L'avenir des entreprises à but lucratif

Les données de la dernière récession et des années qui ont suivi ont permis de tirer d'importantes leçons sur l'enseignement supérieur à but lucratif. Outre les nouvelles estimations des faibles avantages et des coûts très élevés décrits ci-dessus, nous avons également pris connaissance des impacts de diverses politiques affectant le secteur. Plusieurs études ont examiné les politiques passées ou proposées qui restreignent l'accès à l'aide fédérale aux étudiants pour les collèges à but lucratif peu performants. Ces études révèlent que de telles mesures de responsabilisation fonctionnent comme prévu, déplacent les étudiants vers des établissements publics de meilleure qualité et moins coûteux, réduisent les emprunts et les défauts de paiement et poussent les établissements à supprimer les programmes peu performants. Compte tenu du fait que les collèges à but lucratif tirent environ 70% de leurs revenus de l'aide fédérale aux étudiants et sont autorisés à obtenir jusqu'à 90% (sans compter le financement par le biais du GI Bill), des mesures de responsabilisation supplémentaires sont nécessaires pour protéger les étudiants et contribuables.

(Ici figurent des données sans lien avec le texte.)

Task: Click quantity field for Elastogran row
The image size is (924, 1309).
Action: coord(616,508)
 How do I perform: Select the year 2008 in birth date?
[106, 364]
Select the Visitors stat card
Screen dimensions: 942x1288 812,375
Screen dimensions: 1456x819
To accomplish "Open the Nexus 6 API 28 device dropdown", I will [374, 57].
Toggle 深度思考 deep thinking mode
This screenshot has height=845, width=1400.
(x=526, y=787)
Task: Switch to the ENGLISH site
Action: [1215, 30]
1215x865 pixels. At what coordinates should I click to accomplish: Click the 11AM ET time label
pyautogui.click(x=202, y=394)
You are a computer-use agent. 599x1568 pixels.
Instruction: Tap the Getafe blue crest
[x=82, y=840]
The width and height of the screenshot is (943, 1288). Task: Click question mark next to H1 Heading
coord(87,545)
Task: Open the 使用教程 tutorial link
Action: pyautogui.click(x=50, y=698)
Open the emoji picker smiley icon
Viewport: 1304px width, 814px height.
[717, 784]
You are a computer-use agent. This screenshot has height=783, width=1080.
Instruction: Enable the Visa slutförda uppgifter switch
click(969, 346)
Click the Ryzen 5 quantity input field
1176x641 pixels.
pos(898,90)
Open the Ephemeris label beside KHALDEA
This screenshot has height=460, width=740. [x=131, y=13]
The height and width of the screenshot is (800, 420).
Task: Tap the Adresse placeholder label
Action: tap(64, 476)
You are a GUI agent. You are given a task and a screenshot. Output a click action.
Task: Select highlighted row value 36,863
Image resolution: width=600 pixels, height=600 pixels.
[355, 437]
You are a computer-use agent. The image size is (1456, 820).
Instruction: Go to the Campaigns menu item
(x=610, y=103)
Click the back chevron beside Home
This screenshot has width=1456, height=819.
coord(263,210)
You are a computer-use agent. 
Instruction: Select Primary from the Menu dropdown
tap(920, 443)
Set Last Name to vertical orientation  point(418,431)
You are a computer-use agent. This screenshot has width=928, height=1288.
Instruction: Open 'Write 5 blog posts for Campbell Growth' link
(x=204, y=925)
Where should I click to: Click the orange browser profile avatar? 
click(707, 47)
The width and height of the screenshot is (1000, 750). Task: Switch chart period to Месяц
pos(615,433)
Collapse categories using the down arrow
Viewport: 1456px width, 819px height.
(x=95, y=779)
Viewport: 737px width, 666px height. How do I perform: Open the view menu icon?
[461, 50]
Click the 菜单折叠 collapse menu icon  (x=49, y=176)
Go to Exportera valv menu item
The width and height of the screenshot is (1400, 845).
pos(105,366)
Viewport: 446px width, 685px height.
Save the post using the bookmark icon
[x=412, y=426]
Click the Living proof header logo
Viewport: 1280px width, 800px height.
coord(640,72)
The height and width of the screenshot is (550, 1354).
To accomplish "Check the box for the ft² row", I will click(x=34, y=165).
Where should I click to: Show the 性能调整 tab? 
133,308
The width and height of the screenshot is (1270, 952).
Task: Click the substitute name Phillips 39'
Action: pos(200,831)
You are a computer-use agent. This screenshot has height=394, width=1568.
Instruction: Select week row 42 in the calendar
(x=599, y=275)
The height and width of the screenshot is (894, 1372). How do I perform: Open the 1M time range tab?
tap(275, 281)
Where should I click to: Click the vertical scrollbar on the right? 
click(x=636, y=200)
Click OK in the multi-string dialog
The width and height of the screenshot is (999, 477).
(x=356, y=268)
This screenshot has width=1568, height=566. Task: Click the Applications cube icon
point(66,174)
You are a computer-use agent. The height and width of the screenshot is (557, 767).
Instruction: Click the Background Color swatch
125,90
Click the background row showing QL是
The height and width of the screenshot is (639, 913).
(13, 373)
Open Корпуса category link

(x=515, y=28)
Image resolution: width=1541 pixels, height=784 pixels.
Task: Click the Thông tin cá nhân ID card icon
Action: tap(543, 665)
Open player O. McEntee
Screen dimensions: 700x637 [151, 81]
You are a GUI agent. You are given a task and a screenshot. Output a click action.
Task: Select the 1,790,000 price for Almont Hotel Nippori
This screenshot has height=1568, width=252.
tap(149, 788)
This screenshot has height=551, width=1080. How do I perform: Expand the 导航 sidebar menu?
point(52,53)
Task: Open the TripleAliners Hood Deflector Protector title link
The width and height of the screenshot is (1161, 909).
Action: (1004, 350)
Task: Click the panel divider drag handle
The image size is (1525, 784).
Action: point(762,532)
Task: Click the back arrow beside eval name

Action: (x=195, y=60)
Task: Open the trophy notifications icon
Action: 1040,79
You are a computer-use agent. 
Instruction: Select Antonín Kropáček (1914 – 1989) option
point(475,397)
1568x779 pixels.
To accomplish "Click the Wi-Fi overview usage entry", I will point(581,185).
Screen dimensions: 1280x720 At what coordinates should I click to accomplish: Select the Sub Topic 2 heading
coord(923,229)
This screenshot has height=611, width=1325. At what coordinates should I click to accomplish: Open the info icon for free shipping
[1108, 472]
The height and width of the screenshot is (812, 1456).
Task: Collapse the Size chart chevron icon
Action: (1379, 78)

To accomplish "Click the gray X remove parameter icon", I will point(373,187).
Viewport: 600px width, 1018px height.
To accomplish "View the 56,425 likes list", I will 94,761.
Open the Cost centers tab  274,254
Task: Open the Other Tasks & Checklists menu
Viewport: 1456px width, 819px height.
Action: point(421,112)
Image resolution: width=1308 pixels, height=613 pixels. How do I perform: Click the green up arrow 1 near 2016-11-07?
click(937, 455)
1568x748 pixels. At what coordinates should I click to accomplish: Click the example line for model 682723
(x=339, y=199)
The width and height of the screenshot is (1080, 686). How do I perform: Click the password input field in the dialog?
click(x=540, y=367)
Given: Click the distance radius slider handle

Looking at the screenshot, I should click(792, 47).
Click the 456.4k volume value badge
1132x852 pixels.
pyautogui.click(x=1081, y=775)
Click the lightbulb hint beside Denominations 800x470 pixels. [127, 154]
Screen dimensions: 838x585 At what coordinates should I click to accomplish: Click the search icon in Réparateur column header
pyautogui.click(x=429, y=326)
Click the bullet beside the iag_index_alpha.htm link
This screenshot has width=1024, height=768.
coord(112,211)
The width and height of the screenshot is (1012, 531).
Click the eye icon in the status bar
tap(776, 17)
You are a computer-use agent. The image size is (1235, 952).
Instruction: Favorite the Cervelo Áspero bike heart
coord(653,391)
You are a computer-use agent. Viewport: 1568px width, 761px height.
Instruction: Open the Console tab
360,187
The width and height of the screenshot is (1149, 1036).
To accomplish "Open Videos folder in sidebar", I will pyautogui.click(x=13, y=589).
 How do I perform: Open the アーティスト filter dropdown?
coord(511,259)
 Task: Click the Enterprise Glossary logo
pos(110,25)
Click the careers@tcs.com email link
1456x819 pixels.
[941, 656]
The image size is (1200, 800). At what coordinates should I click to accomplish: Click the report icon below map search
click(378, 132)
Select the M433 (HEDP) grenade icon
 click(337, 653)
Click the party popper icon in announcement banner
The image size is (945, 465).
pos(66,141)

Dans le climat actuel de retournement de la réglementation, de récession et de pandémie qui pousse les étudiants en ligne, l'augmentation des inscriptions à but lucratif n'est peut-être pas surprenante. Ajoutez à cela la part disproportionnée du financement de relance accordé aux collèges à but lucratif dans la loi CARES, et il n'est pas étonnant que les inscriptions à but lucratif augmentent, tandis que les inscriptions dans d'autres secteurs diminuent.

Nous avons déjà emprunté cette voie. Nous avons assisté à une expansion massive des inscriptions dans les collèges à but lucratif et nous avons vu les dommages que cela a causés par la suite. La différence cette fois est que nous avons les preuves pour prédire ce qui va se passer.